=== THE REQUEST ===
Copy out these rows word for word, leaving the pictures out.
______________________________
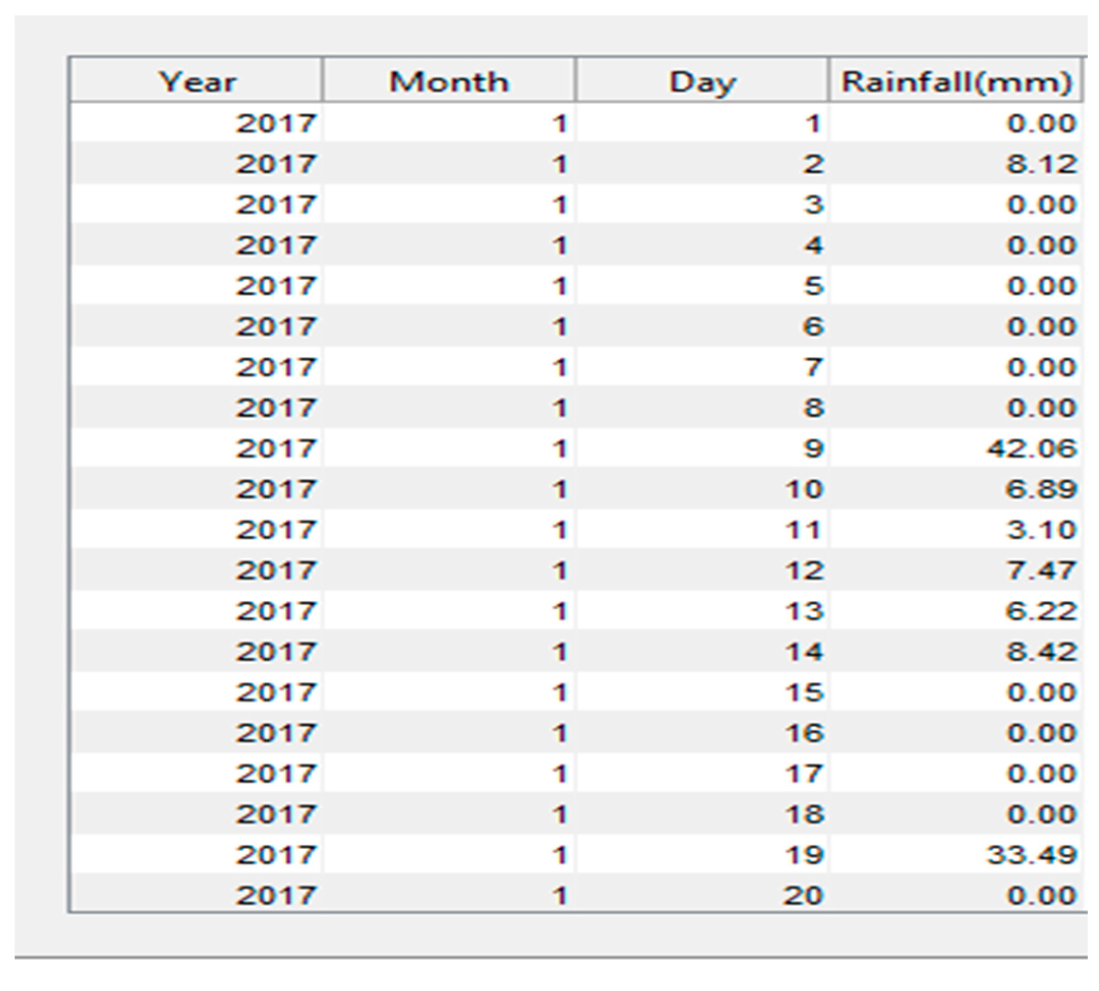Click the Month cell in Day 19 row
The height and width of the screenshot is (991, 1099).
pyautogui.click(x=449, y=854)
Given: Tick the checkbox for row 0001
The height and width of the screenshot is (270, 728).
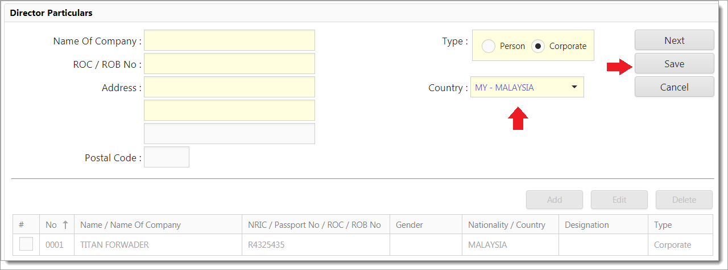Looking at the screenshot, I should [26, 244].
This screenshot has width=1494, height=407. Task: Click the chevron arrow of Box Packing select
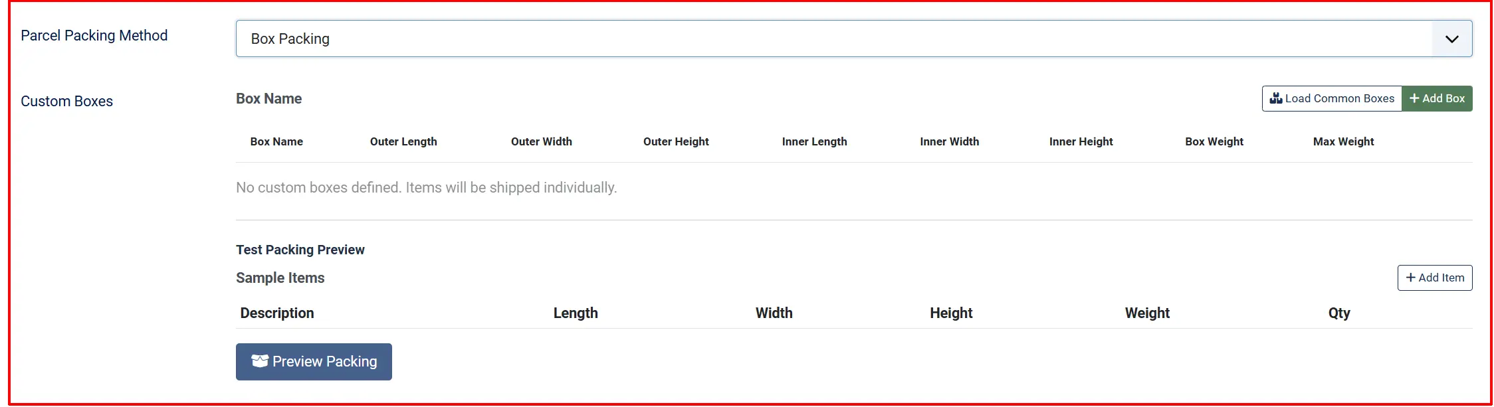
______________________________
=== RESULT FOR THIS TASK ===
Click the Month cell in Day 19 row
The height and width of the screenshot is (991, 1099).
pyautogui.click(x=449, y=854)
Given: Tick the checkbox for row 0001
The height and width of the screenshot is (270, 728).
Looking at the screenshot, I should [26, 244].
This screenshot has width=1494, height=407. Task: Click the chevron arrow of Box Packing select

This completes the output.